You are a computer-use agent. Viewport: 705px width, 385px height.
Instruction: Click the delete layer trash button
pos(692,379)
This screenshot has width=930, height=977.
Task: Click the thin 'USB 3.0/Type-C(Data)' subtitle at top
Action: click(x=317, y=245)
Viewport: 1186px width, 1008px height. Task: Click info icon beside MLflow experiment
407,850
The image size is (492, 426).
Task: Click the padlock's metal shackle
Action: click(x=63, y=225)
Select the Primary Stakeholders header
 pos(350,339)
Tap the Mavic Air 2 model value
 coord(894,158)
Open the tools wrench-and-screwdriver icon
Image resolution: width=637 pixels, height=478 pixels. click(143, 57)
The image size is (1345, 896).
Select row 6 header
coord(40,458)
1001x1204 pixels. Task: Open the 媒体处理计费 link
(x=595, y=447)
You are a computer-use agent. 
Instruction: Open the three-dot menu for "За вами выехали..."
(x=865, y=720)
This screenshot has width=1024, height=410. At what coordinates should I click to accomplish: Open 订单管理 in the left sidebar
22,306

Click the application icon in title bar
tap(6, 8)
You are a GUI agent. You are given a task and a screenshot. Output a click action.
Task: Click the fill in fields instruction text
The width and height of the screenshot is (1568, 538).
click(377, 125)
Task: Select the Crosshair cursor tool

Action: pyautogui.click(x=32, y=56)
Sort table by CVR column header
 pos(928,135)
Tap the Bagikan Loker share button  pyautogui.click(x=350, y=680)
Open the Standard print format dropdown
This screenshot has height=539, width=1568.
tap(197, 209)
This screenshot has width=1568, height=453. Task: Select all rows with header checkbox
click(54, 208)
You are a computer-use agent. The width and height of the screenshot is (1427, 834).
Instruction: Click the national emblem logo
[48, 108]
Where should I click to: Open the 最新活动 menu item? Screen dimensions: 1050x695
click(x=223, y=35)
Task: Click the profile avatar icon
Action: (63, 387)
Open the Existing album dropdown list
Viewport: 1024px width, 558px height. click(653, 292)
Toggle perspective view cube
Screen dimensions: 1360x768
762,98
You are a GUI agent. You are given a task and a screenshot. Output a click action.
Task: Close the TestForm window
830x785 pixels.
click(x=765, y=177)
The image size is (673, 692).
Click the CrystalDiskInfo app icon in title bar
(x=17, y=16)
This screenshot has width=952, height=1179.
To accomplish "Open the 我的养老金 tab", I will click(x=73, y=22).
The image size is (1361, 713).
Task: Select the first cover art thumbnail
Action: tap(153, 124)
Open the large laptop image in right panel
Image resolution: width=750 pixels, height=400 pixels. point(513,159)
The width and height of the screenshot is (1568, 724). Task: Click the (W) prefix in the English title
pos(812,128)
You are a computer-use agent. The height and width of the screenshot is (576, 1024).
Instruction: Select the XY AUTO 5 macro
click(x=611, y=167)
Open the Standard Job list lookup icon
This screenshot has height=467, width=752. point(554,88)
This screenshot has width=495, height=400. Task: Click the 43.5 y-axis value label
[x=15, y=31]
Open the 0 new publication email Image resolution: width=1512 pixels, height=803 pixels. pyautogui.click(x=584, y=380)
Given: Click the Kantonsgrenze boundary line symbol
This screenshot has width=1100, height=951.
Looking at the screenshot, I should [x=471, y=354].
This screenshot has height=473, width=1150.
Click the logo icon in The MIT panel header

+---+

§ Work instruction: Reproduce the material in full, with no word added or dropped.

§ Exercise result:
You are a computer-use agent. Viewport: 705px width, 385px height.
Instruction: Click the delete layer trash button
pos(692,379)
This screenshot has width=930, height=977.
Task: Click the thin 'USB 3.0/Type-C(Data)' subtitle at top
Action: click(x=317, y=245)
Viewport: 1186px width, 1008px height. Task: Click info icon beside MLflow experiment
407,850
The image size is (492, 426).
Task: Click the padlock's metal shackle
Action: click(x=63, y=225)
Select the Primary Stakeholders header
 pos(350,339)
Tap the Mavic Air 2 model value
 coord(894,158)
Open the tools wrench-and-screwdriver icon
Image resolution: width=637 pixels, height=478 pixels. click(143, 57)
The image size is (1345, 896).
Select row 6 header
coord(40,458)
1001x1204 pixels. Task: Open the 媒体处理计费 link
(x=595, y=447)
You are a computer-use agent. 
Instruction: Open the three-dot menu for "За вами выехали..."
(x=865, y=720)
This screenshot has width=1024, height=410. At what coordinates should I click to accomplish: Open 订单管理 in the left sidebar
22,306

Click the application icon in title bar
tap(6, 8)
You are a GUI agent. You are given a task and a screenshot. Output a click action.
Task: Click the fill in fields instruction text
The width and height of the screenshot is (1568, 538).
click(377, 125)
Task: Select the Crosshair cursor tool

Action: pyautogui.click(x=32, y=56)
Sort table by CVR column header
 pos(928,135)
Tap the Bagikan Loker share button  pyautogui.click(x=350, y=680)
Open the Standard print format dropdown
This screenshot has height=539, width=1568.
tap(197, 209)
This screenshot has width=1568, height=453. Task: Select all rows with header checkbox
click(54, 208)
You are a computer-use agent. The width and height of the screenshot is (1427, 834).
Instruction: Click the national emblem logo
[48, 108]
Where should I click to: Open the 最新活动 menu item? Screen dimensions: 1050x695
click(x=223, y=35)
Task: Click the profile avatar icon
Action: (63, 387)
Open the Existing album dropdown list
Viewport: 1024px width, 558px height. click(653, 292)
Toggle perspective view cube
Screen dimensions: 1360x768
762,98
You are a GUI agent. You are given a task and a screenshot. Output a click action.
Task: Close the TestForm window
830x785 pixels.
click(x=765, y=177)
The image size is (673, 692).
Click the CrystalDiskInfo app icon in title bar
(x=17, y=16)
This screenshot has width=952, height=1179.
To accomplish "Open the 我的养老金 tab", I will click(x=73, y=22).
The image size is (1361, 713).
Task: Select the first cover art thumbnail
Action: tap(153, 124)
Open the large laptop image in right panel
Image resolution: width=750 pixels, height=400 pixels. point(513,159)
The width and height of the screenshot is (1568, 724). Task: Click the (W) prefix in the English title
pos(812,128)
You are a computer-use agent. The height and width of the screenshot is (576, 1024).
Instruction: Select the XY AUTO 5 macro
click(x=611, y=167)
Open the Standard Job list lookup icon
This screenshot has height=467, width=752. point(554,88)
This screenshot has width=495, height=400. Task: Click the 43.5 y-axis value label
[x=15, y=31]
Open the 0 new publication email Image resolution: width=1512 pixels, height=803 pixels. pyautogui.click(x=584, y=380)
Given: Click the Kantonsgrenze boundary line symbol
This screenshot has width=1100, height=951.
Looking at the screenshot, I should [x=471, y=354].
This screenshot has height=473, width=1150.
Click the logo icon in The MIT panel header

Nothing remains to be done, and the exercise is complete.